With its attractive open grain pattern and light brown/red hue, Red Oak has long been one of the most popular northeastern hardwoods. Known for its hardness and durability, Red Oak stains and finishes well and is a classic choice for flooring, furniture, cabinetry, and interior finishes including wainscot, mouldings and paneling.

Hard Maple

Hard Maple is the 'hardest' of the northeastern hardwoods (as measured by the Janka hardness test). With its closed, straight grain pattern, it is slightly more difficult to machine than other northeastern hardwoods. Maple is not very porous and does not accept stains well, however, it finishes quite nicely with polyurethanes. Hard Maple has excellent shock resistance making it the wood of choice for gymnasium floors. Hard Maple is also ideal for furniture, cabinets, and tabletops.

Cherry (American)

Not to be confused with Brazilian Cherry, which has a much higher hardness level, American Cherry is one of the softer northeastern hardwood species. Cherry has a rich reddish color that will darken over time and with exposure to sunlight. Cherry "sapwood" (which comes from the exterior portion of the tree) is creamy white in color. Cherry machines easily and finishes beautifully making it ideal for furniture, cabinetry, mouldings, flooring, turning, carving, and musical instruments.


Though considered a hardwood, Basswood is quite a light, soft wood. This softness along with its uniform texture and indistinct grain pattern make it the premier wood for carving.
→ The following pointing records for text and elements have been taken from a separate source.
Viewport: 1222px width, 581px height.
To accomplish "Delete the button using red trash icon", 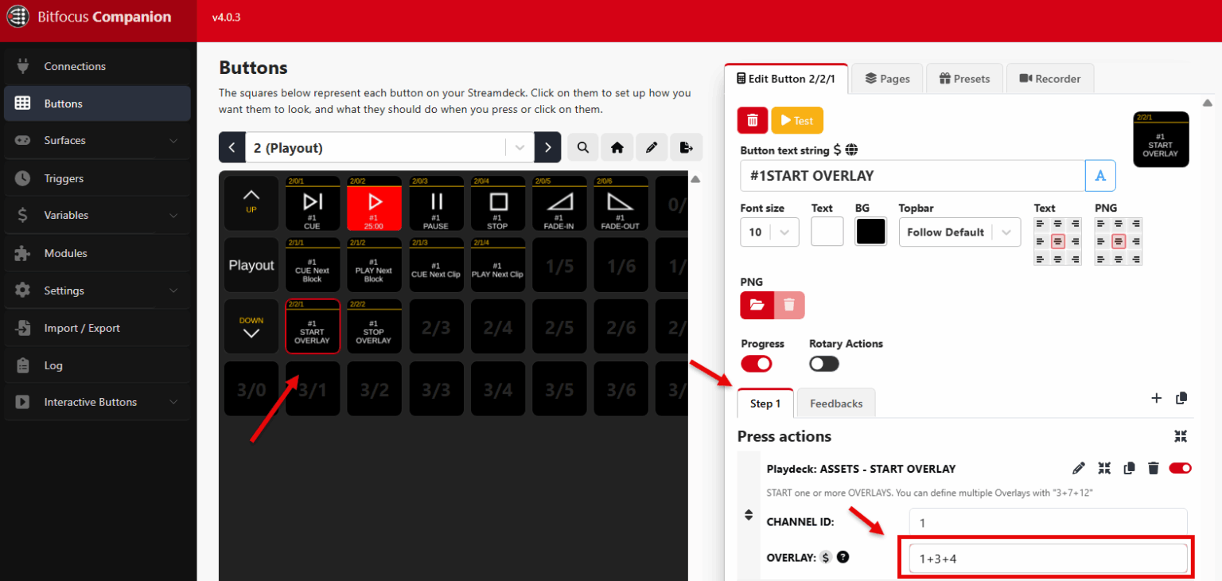I will click(x=752, y=120).
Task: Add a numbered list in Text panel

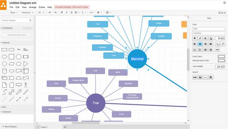Action: click(195, 50)
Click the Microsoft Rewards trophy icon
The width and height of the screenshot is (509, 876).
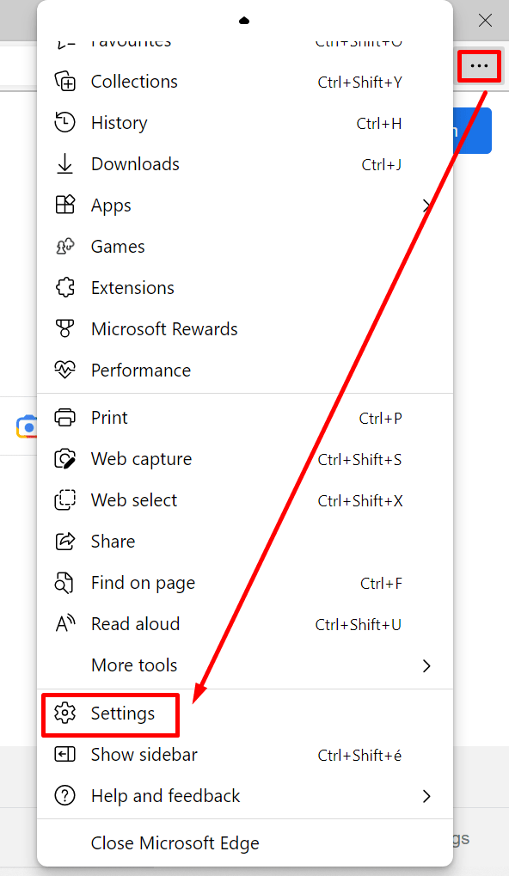tap(64, 329)
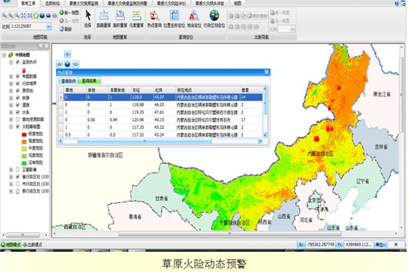Image resolution: width=408 pixels, height=272 pixels.
Task: Click the blue globe in map pan control
Action: (68, 64)
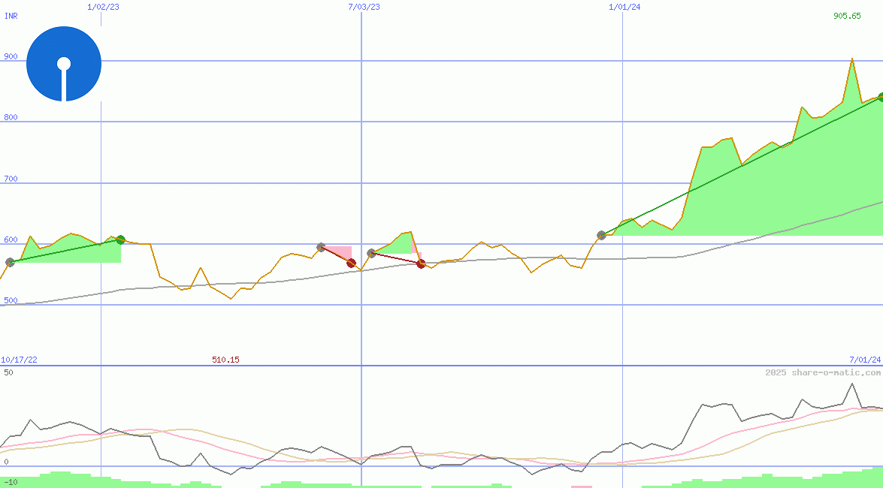Click the 905.65 high price label

[847, 16]
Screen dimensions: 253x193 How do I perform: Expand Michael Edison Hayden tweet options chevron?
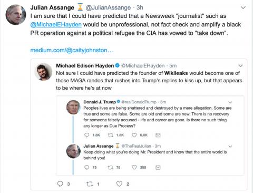coord(240,66)
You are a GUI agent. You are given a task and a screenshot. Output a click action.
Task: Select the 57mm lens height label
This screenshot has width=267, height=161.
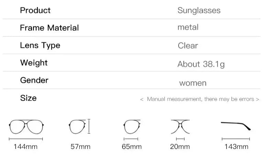[80, 147]
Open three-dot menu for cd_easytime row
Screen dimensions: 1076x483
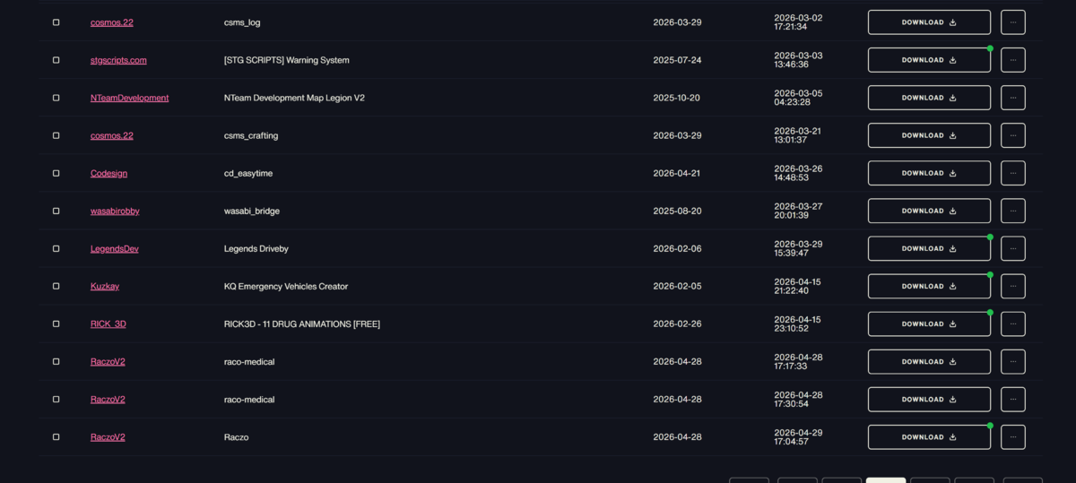[x=1012, y=173]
Basswood is also ideal for painted mouldings, as it machines well, is easy to work with hand tools, and readily accepts paint.

White Ash

With a similar open grain pattern to Red Oak, the coloring of White Ash has more variation, ranging from light white to streaks of grey and light brown. Ash machines well, is good in nailing, screwing and gluing and accepts stains very well. White Ash has a relatively high hardness level, which makes it ideal for furniture, flooring, and the wood specie of choice for baseball bats.

Domestic Softwoods

Eastern White Pine

A popular softwood in the northeast, Eastern white pine may be used in a wide variety of projects from simple shelving to intricate furniture pieces. Pine is easily workable with power and hand tools, and though it does not stain well (will be blotchy), Pine accepts paints very well. Eastern white pine often contains knots, which are appealing to those hoping to achieve a "rustic" look.
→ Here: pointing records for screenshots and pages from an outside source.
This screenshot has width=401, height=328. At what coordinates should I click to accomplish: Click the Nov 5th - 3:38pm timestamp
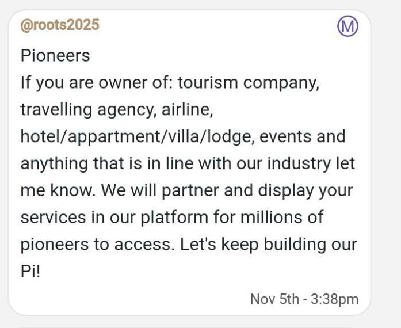[x=304, y=299]
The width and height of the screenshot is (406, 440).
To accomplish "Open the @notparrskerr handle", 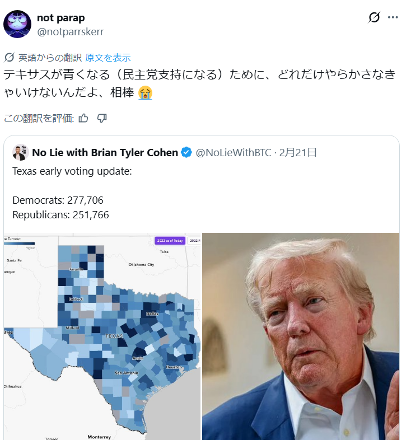I will (70, 32).
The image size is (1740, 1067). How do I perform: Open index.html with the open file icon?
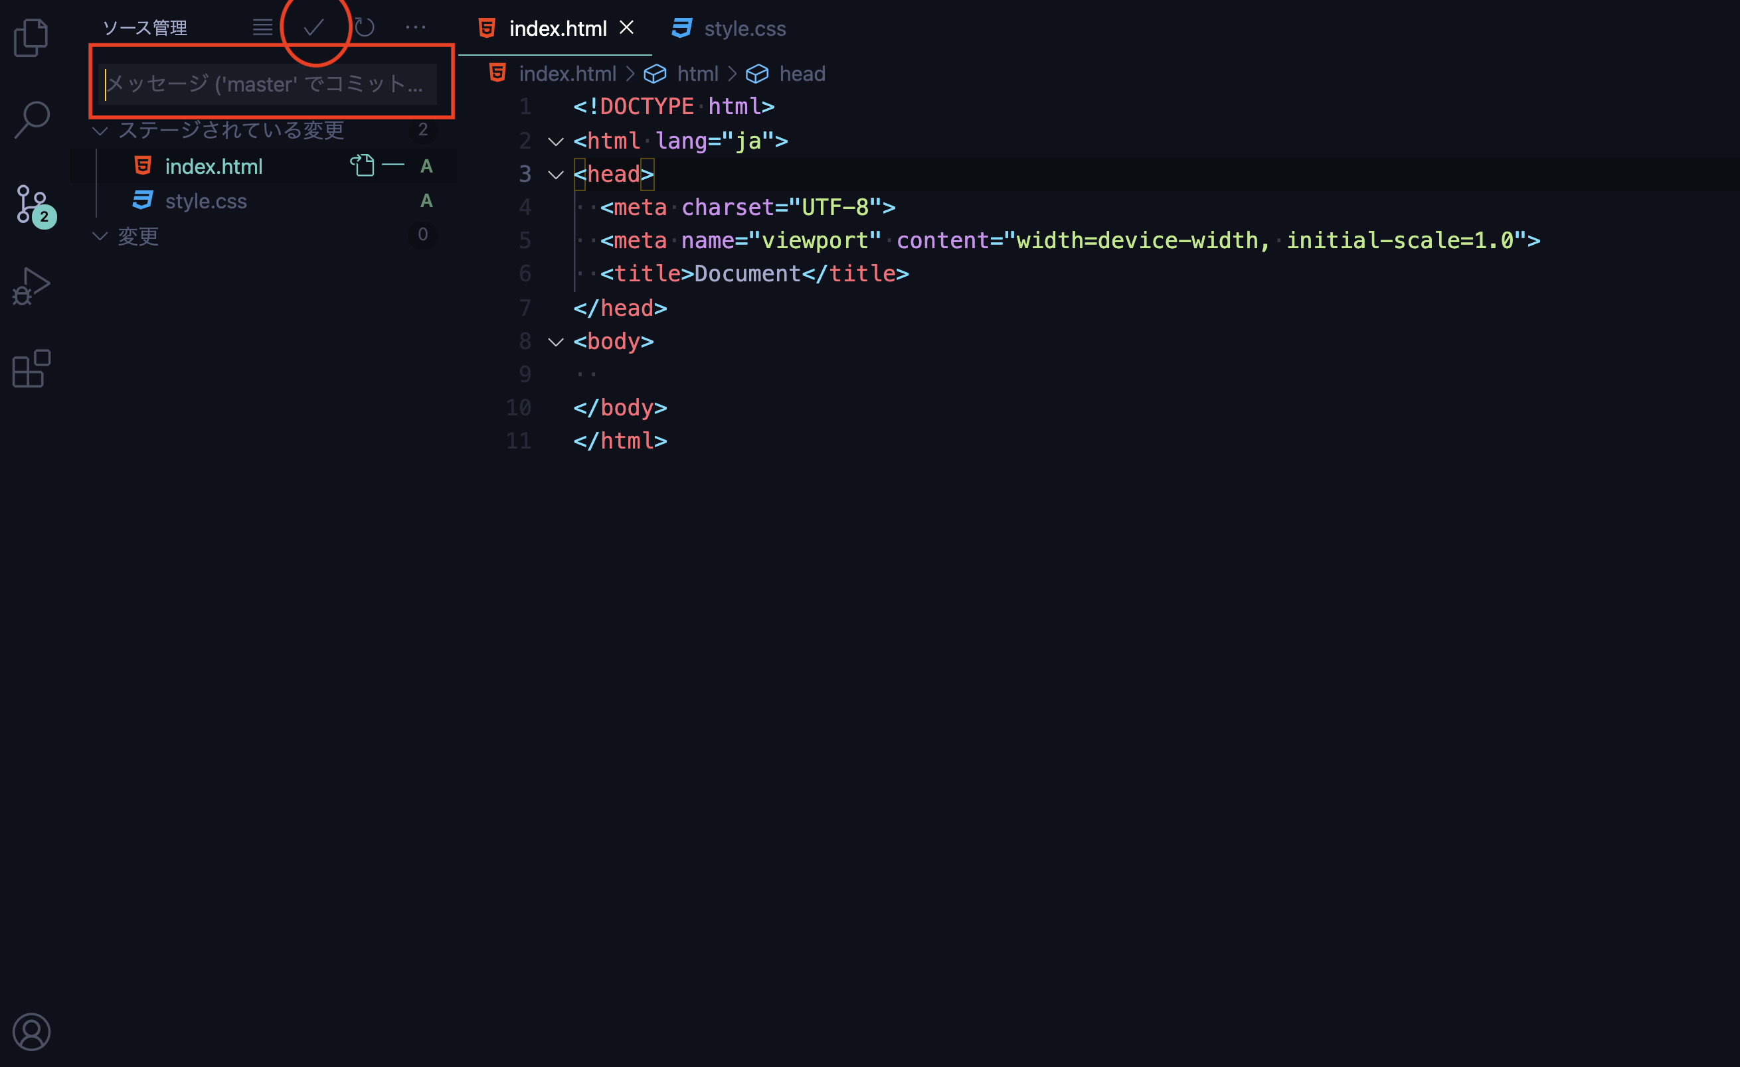363,165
Though this softwood specie is indigenous to the southeastern United States, its weather resistant properties make it a natural fit for outdoor applications here in the northeast. Natural oils within Cypress make it resistant to decay, insect attack and seasonal climate changes. Cypress is easily workable and readily accepts finishes. Though it is an ideal solution for outdoor decks, pergolas and stairways, it can be equally beautiful indoors as flooring, wall and ceiling coverings.